Selected passage —
# My first Photoshop "Diet"  Opinions please!



## tirediron (Oct 24, 2015)

For the first time I had a serious request from a client for a "Photoshop diet".  This is not something with which I have a lot of experience, other than messing about for my own edification.  I would greatly appreciate opinions on the result (which still needs some minor polishing) and any suggestions for ways in which it can be improved.

Thanks!

Original:






Result:


----------



## acparsons (Oct 25, 2015)

Was it a liquid diet? Very difficult maneuver to make it look natural. You gave her a nice tummy tuck.


----------



## SquarePeg (Oct 25, 2015)

I'm surprised that someone who is concerned about looking big would wear a tight white tank top for photos.  She could easily have accomplished a similar transformation on her own with Spanx and a more flattering top.

Source data —
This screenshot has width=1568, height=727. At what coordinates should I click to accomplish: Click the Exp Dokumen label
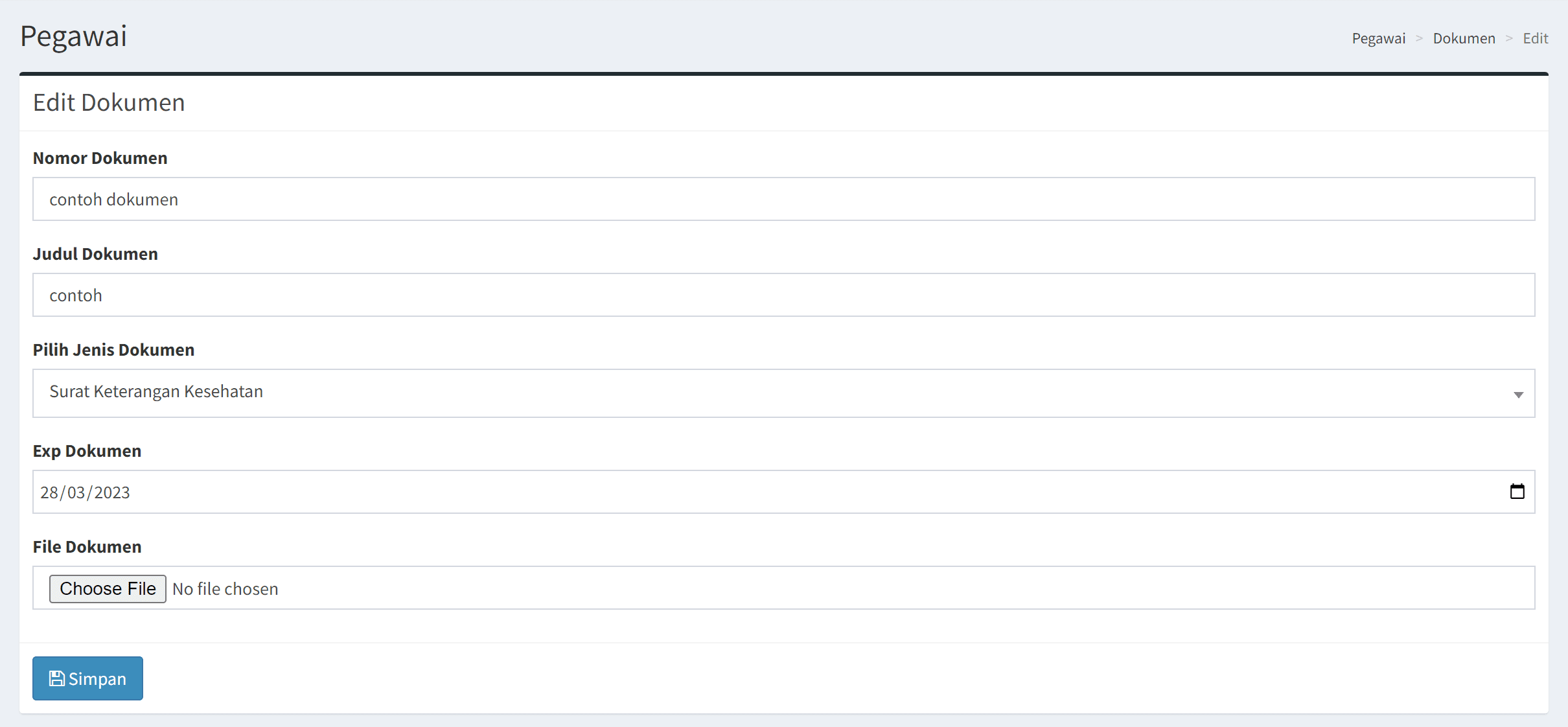point(87,451)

Task — Please list the usernames of all the people who posted in the Photoshop diet thread.

Response to this exercise — tirediron, acparsons, SquarePeg